An enhanced ATP assay kit (Beyotime Biotech. Inc., Shanghai, China) was employed to determine the cellular ATP content. Briefly, during the logarithmic growth phase, each well of the 12-well plate was inoculated with 2.5 × 10⁵ B16-F10 cells. Once the cell density reaches 80%, drug treatment should be administered for 24 h. cells were lysed in lysis buffer and centrifuged to collect the supernatant as samples. The samples were then diluted 10-fold with lysis buffer. In a black 96-well plate, 100 µL of ATP detection reagent was added to each well, followed by the addition of 10 µL of the diluted samples and serially diluted ATP standard solutions. Luminescence signals (RLU values) were measured using a chemiluminescence microplate reader, and ATP concentrations were calculated based on the standard curve.

4.12. Detection of Autophagy Level

According to the manufacturer’s product insert, autophagy level was detected by monodansylcadaverine (MDC, Beyotime Institute of Biotechnology, Beijing, China). Briefly, during the logarithmic growth phase, each well of the 12 and 96 well plate was inoculated with 2.5 × 10⁵ and 1.8 × 10⁴ B16-F10 cells. Once the cell density reaches 80%, drug treatment should be administered for 24 h. B16-F10 cells were incubated with MDC (1×) for 60 min in the dark. After washing with Assay Buffer (1×) three times, HDPC cells were imaged under fluorescence microscopy (TS2-S-SM, Nikon, Japan), and the absorbance was determined at an excitation wavelength of approximately 335 nm and an emission wavelength of approximately 512 nm using a multimode microplate reader (BioTek Instruments, Inc., Winooski, VT, USA).

EXTRACTED MATERIAL —

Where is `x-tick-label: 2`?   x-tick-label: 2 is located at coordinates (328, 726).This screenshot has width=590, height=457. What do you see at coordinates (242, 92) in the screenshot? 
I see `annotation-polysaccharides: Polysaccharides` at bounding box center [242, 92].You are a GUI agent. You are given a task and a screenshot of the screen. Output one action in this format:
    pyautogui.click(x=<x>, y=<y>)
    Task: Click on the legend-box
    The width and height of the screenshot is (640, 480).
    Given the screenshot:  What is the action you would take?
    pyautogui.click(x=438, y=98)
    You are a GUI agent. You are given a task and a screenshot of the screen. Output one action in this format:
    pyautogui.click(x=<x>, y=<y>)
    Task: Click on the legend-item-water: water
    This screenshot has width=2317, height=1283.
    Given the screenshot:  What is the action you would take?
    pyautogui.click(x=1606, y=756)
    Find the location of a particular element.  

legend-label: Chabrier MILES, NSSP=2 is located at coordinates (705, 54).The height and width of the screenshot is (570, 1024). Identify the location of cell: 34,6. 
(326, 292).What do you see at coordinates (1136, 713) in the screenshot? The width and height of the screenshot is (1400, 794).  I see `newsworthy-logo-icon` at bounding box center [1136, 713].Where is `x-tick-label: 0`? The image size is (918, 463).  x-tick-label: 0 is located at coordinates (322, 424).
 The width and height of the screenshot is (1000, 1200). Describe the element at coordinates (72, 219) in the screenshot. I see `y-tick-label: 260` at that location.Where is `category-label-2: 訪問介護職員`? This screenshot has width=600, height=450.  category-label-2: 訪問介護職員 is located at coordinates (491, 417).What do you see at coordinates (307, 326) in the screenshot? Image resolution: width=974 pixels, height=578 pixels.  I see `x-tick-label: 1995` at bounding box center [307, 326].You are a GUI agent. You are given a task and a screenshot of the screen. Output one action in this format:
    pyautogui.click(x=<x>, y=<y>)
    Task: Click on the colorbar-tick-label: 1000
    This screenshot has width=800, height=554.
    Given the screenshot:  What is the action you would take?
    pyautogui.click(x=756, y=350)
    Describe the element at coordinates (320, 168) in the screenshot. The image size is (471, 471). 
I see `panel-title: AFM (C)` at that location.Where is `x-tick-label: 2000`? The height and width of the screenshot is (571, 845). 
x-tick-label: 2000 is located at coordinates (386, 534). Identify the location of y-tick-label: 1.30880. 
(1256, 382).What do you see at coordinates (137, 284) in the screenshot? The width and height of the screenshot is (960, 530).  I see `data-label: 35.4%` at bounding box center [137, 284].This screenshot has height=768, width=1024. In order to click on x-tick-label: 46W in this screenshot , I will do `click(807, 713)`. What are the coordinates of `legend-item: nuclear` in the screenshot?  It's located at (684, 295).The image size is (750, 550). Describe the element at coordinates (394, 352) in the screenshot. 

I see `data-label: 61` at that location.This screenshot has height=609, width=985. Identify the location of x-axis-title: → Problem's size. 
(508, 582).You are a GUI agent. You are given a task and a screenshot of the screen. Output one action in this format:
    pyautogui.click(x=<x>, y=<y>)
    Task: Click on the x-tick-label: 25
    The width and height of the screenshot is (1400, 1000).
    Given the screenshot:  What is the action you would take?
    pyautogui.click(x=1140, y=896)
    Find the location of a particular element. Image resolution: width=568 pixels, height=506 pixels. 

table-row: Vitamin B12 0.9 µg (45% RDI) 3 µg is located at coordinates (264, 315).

ACTIVITY A —
Say whether each statement agrees with the assay methods text, answering yes or no and quoting the words that decide it: (i) The diluted samples for the ATP assay were added to a clear 96-well plate. (ii) B16-F10 cells were incubated with MDC for 60 min in the dark. (iii) The ATP assay samples were diluted 10-fold with lysis buffer.
ACTIVITY B —
Carry on the assay methods text with the part that comes after its last sentence.

EXERCISE RESPONSE A —
(i) No: "In a black 96-well plate"
(ii) Yes: "B16-F10 cells were incubated with MDC (1×) for 60 min in the dark."
(iii) Yes: "The samples were then diluted 10-fold with lysis buffer."

EXERCISE RESPONSE B —
4.13. Evaluation of HUVEC Cell Lumen Formation Ability

On the day before the cell experiment, the Matrigel (354234, Corning Inc., Corning, NY, USA) was subjected to overnight thawing at 4 °C. Pre-cooling of the 96-well plate and pipette tips was carried out beforehand. 50 μL per well Matrix adhesive was added to the precooled 96 well plate (operated on ice). The plate was incubated for 45 min at 37 °C in a 5% CO₂ atmosphere to facilitate gelation. HUVECs were then plated onto the Matrigel matrix at a seeding density of 1.8 × 10⁴ cells per well. After 4h treatment, lumen formation in HUVEC cells was observed under a microscope and analyzed using ImageJ software.

4.14. Quantitative Real-Time PCR (qPCR) Assay

Extract RNA from cells using pre-chilled Trizol (R0016, Beyotime Biotech. Inc., Shanghai, China), and store the extracted RNA in DEPC-treated Water. Subsequently, determine the RNA concentration using a NanoDrop spectrophotometer (Thermo Fisher Scientific Inc., Waltham, MA, USA). Use 400 ng of total RNA as a template to synthesize cDNA according to the protocol provided by the First Strand cDNA Synthesis Kit (D7168, Beyotime Biotech. Inc., Shanghai, China). Using cDNA as a template, add SYBR (D7260, Beyotime Biotech. Inc., Shanghai, China) and primers (Table 1), and perform amplification according to the protocol provided by the reagent manufacturer on the CFX96 Touch Real-Time PCR System (Bio-Rad, Hercules, CA, USA). Each sample should be run in at least three parallel wells to reduce errors in data analysis.

4.15. Western Blot Assay

The Bradford protein assay kit (P0006, Beyotime Biotech. Inc., Shanghai, China) was used to quantify proteins. Each well had a volume of 10 µL and contained 30 µg of protein. After SDS-PAGE, proteins were blotted onto a 0.45 µm PVDF membrane. The membrane was blocked with 5% BSA solution, washed three times, and then incubated with the primary antibody at 4 °C overnight. Secondary antibody (1:10,000 dilution) was applied to the membrane and incubated for 1 h. Development was performed using the Tanon gel imaging system (Tanon Life Science Co., Ltd., Shanghai, China). Image J software was used for grayscale analysis.

4.16. Melanoma Mouse Modeling

Male C57BL/6J mice, aged 7 weeks and weighing 18–23 g, were purchased from Zhejiang Vital River Laboratory Animal Technology Co., Ltd. (Zhejiang, China). The mice were housed in accordance with the guidelines of the Animal Ethics Committee of Jiangnan University (Ethics No.: JN.No20250615c0320715[356]). All animal procedures were approved by this committee.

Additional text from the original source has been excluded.